THE REQUEST:
How many lines of the records below contain the word "computer"? Reply with the number only.

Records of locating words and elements
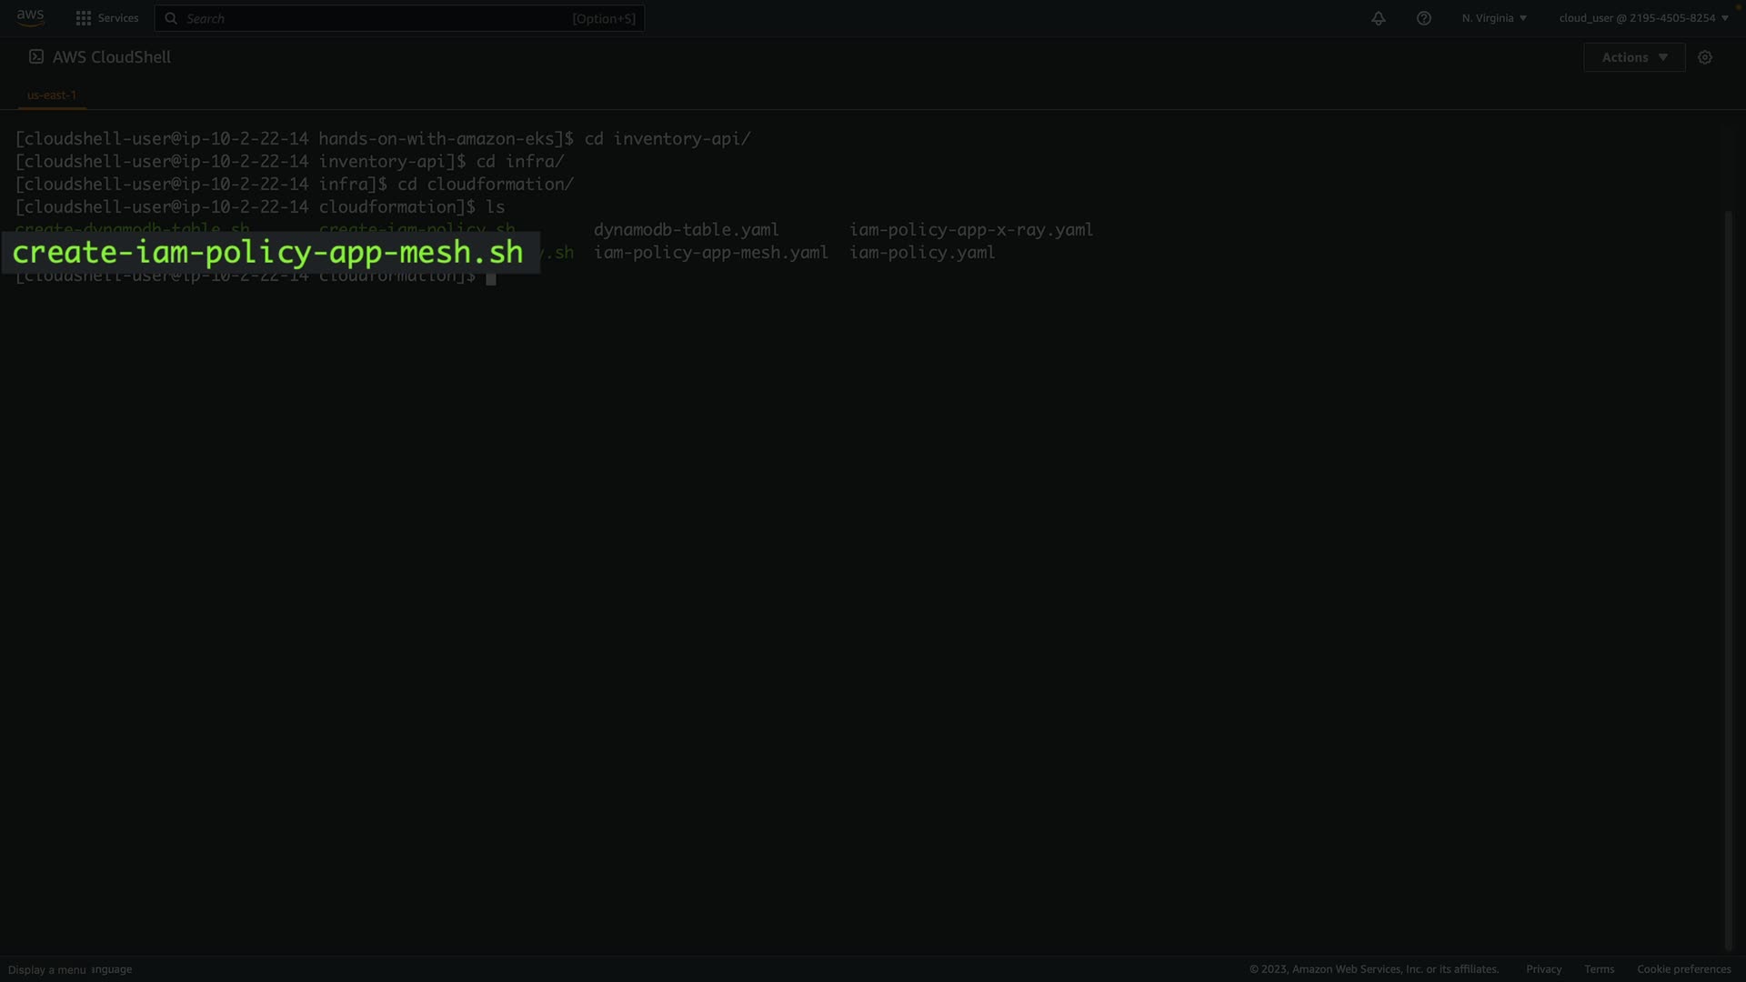Open Cookie preferences

click(x=1683, y=969)
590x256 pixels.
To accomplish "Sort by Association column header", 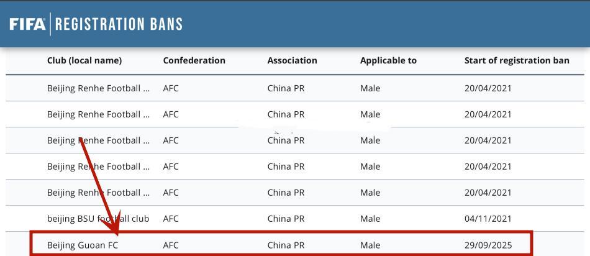I will pos(292,61).
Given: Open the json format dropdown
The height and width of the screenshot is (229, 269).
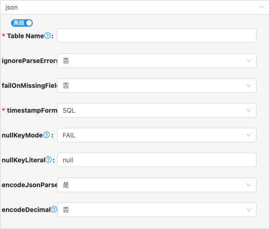Looking at the screenshot, I should point(135,7).
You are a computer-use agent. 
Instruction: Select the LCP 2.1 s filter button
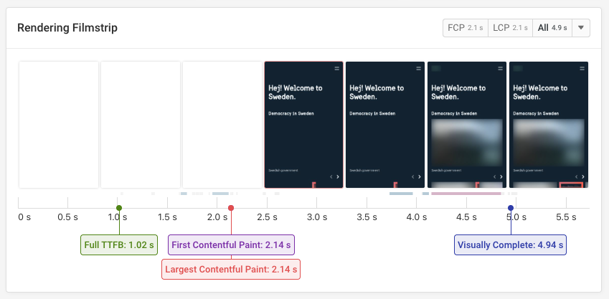[x=509, y=28]
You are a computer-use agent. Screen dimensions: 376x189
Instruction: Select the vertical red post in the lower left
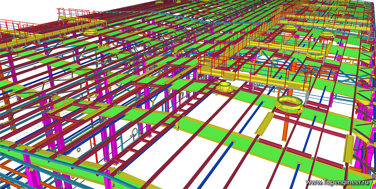pos(94,150)
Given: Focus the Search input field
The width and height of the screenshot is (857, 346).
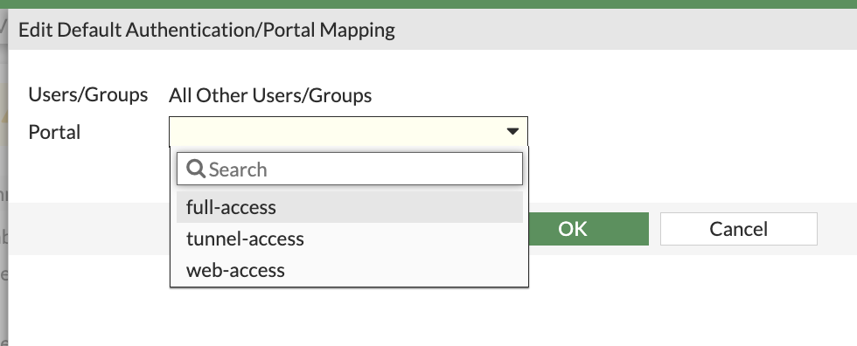Looking at the screenshot, I should tap(350, 169).
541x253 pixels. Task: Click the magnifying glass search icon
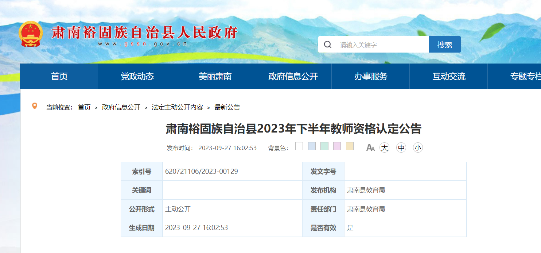pyautogui.click(x=328, y=45)
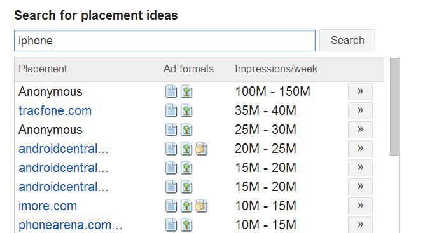Screen dimensions: 432x233
Task: Click the text ad icon for the 100M - 150M Anonymous row
Action: point(171,92)
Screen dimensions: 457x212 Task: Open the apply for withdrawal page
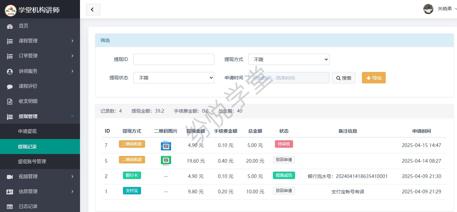27,131
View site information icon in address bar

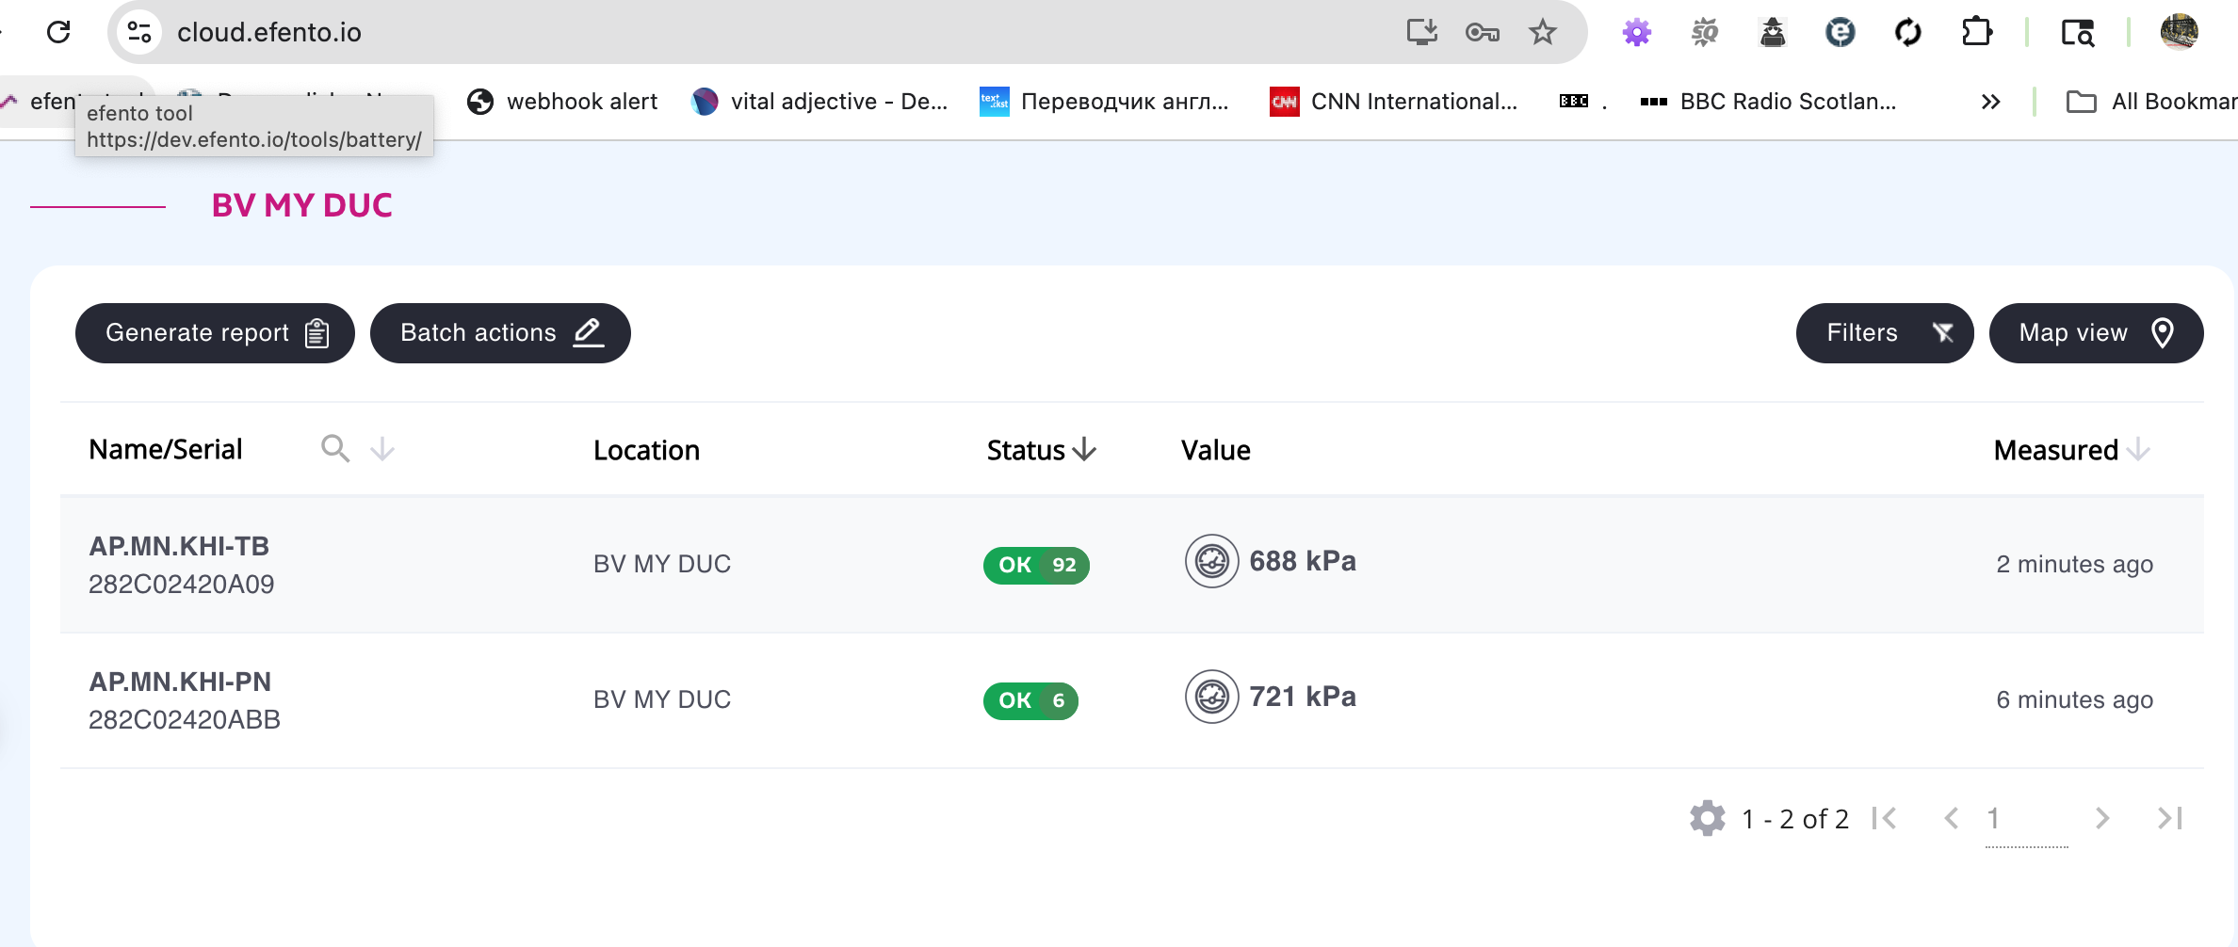coord(139,32)
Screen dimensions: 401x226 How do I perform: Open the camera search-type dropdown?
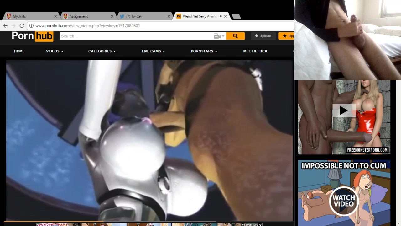[x=219, y=36]
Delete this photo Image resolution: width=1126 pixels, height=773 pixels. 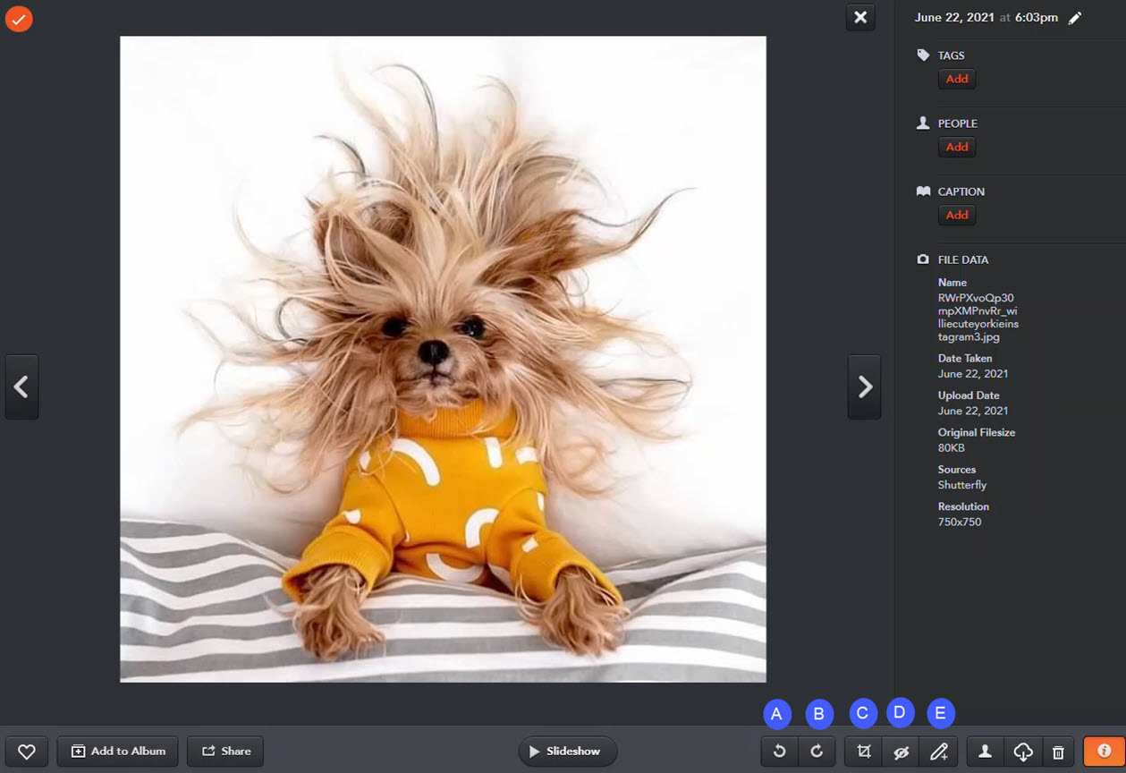pyautogui.click(x=1059, y=752)
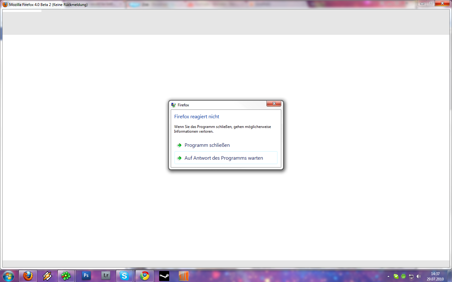Click the ICQ flower tray icon
452x282 pixels.
pos(403,276)
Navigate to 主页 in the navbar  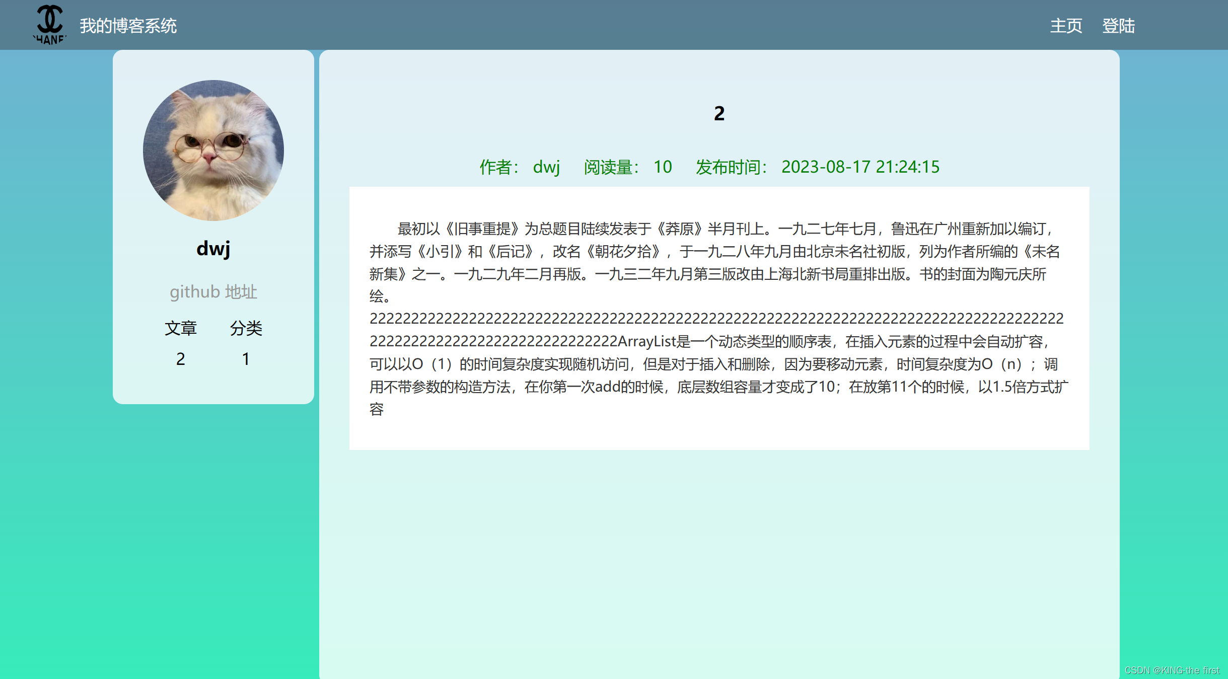point(1065,25)
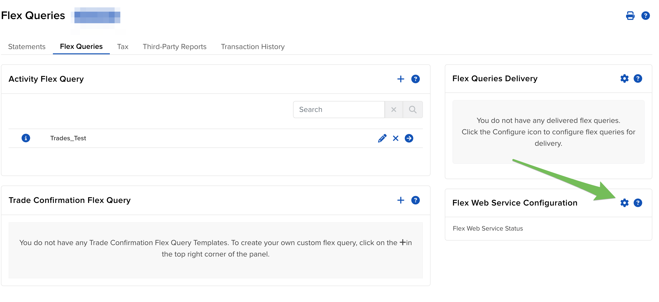
Task: Switch to the Statements tab
Action: pyautogui.click(x=27, y=47)
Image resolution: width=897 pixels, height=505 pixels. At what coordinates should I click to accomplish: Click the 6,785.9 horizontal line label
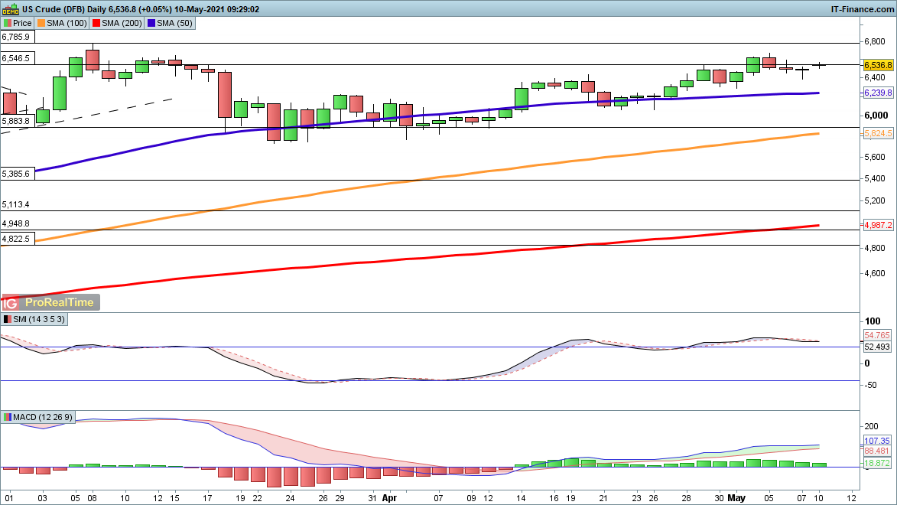16,37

REPLY TO THE TASK:
2